Il mio oroscopo è diverso



Tra circa venti giorni sarà Natale, e tra un mese potremo finalmente mandare ai bagni questo maledetto 2025.

È un classico che sul finire dell’anno e con quello successivo alle porte abbiano inizio i pronostici non solo personali ma soprattutto astrali, e quindi vai sotto con le previsioni di Paolo Fox, Branko, Mauro Perfetti, Simon and The Stars, Paolo Crimaldi, Susanna Schimperna e tutto l’elenco degli astrologi noti e meno noti dell’universo.

Il mio oroscopo non cambia mai. Da un anno all’altro è sempre lo stesso, tant’è che non lo seguo più come avveniva negli anni della gioventù.

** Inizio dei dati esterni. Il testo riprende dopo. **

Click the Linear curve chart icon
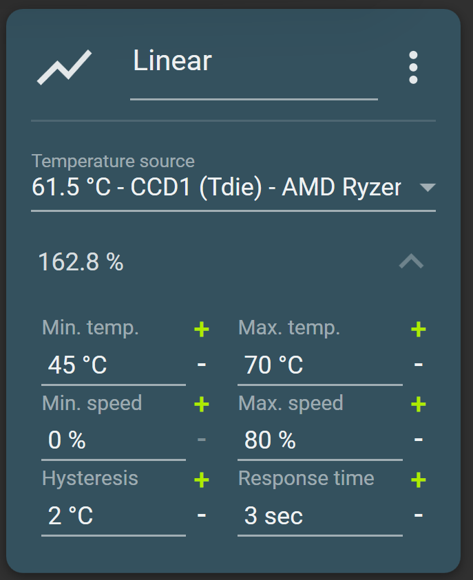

Al secolo in effetti aveva un senso, un po’ perché quando sei un pischello o una pischella, diciamoci la verità, non è che sei oberato da impegni durante l’arco di una giornata, al massimo ti impegni a fare i compiti, ad andare a scuola, al catechismo, a dedicarti a qualche hobby, ad andare in palestra e poi a nanna. Il resto del tempo lo passi con gli amici e a sfogliare i giornaletti per i lettori dei teenagers e, quindi, a rivolgere l’attenzione all’oroscopo della settimana.

Questo, almeno, era quanto avveniva quando ero un’adolescente.

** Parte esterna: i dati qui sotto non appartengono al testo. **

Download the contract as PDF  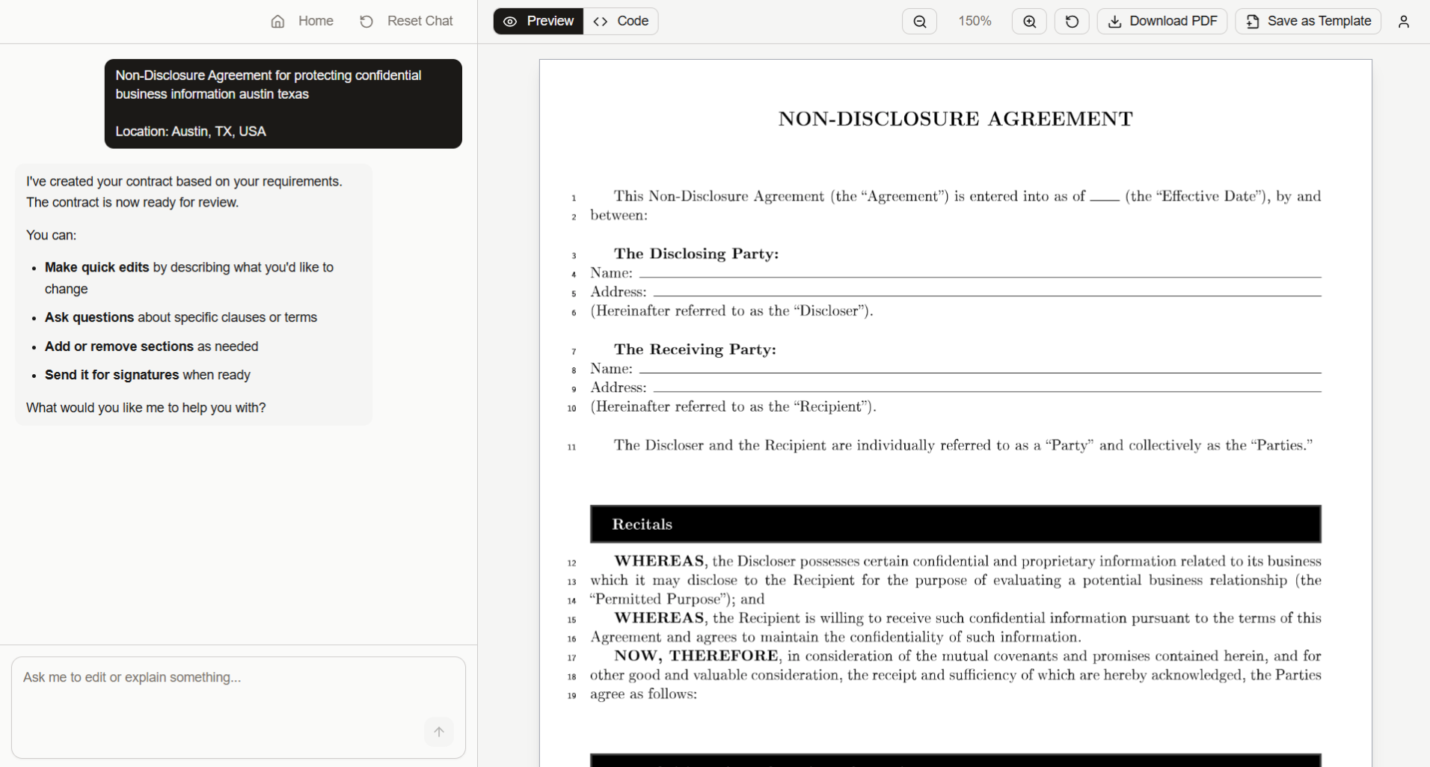1162,21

Ai miei tempi non c’erano ancora i social e i telefonini e le applicazioni da scaricare, le edicole erano tutte attive, non c’erano quotidiani e riviste digitali e il giornaletto a cui eravamo affezionate – almeno noi femminucce – era il Cioè (per i maschietti il Palyboy, il Postalmarket e roba così che serviva per… “prendere mano con le esperienze future”).

Essendo noi femmine (sempre al secolo) le più romantiche e le più sentimentali (grazie anche alle famose telenovele argentine a cui ci sottoponevano le nostre nonne), era naturale, se non fisiologico, leggere l’oroscopo prima di ogni altro articolo e prima ancora di buttare l’occhio al sommario della rivista. Ricordo che si trovava sempre all’ultima pagina. Era come un’ossessione, una droga.

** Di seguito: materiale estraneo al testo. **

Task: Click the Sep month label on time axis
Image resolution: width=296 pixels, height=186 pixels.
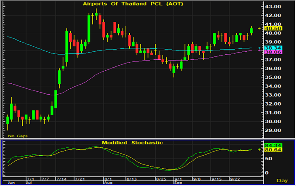Action: click(178, 183)
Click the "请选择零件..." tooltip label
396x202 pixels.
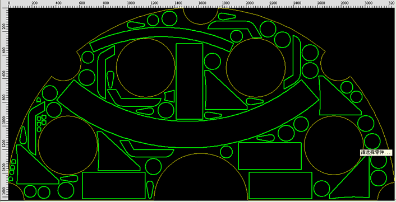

Per un periodo persino le carte napoletane, non solo i tarocchi, erano diventate una dipendenza ai limiti di una patologia. Stavamo sempre chine a leggerci le carte o a farci le carte, e il motivo era sempre per questioni di cuore (“Chissà se a quello lo incontro oggi”, “Chissà se mi pensa”, “Chissà se mi ama”, “Chissà se avremo solo una storia o ci metteremo insieme”, “Chissà se c’è affinità di coppia”, “Ma l’ariete sta meglio col toro o col cancro?”, “Quali sono i segni zodiacali compatibili tra loro?”).

Oggi non guardo proprio più niente, e non solo per il fatto che mi sono fatta scivolare addosso molte credenze a cui ero legata in passato ma anche perché:

1.      non ho tempo di leggere l’oroscopo

2.      non mi faccio influenzare dalle previsioni

3.      non sono superstiziosa

4.      non mi importa niente

5.      non credo al destino

6.      non c’è nulla di nuovo all’orizzonte.

A stare appresso a quel che dice il mio oroscopo poi, io sono il segno zodiacale che ha una vita sessuale molto attiva tutti gli anni. Una escort, praticamente (quindi, di che ti preoccupi? C’è bisogno che tu legga gli astri anche quest’anno?).

Va bene che sono un segno di fuego!, sono tutta un fuego! ma non esageriamo. C’ho un’età (purtroppo!), anche se il mio orologio biologico è fermo a un anno e tre mesi.

Il mio non è un Oroscopo. Il mio è un Orascopo (l’avete capita?).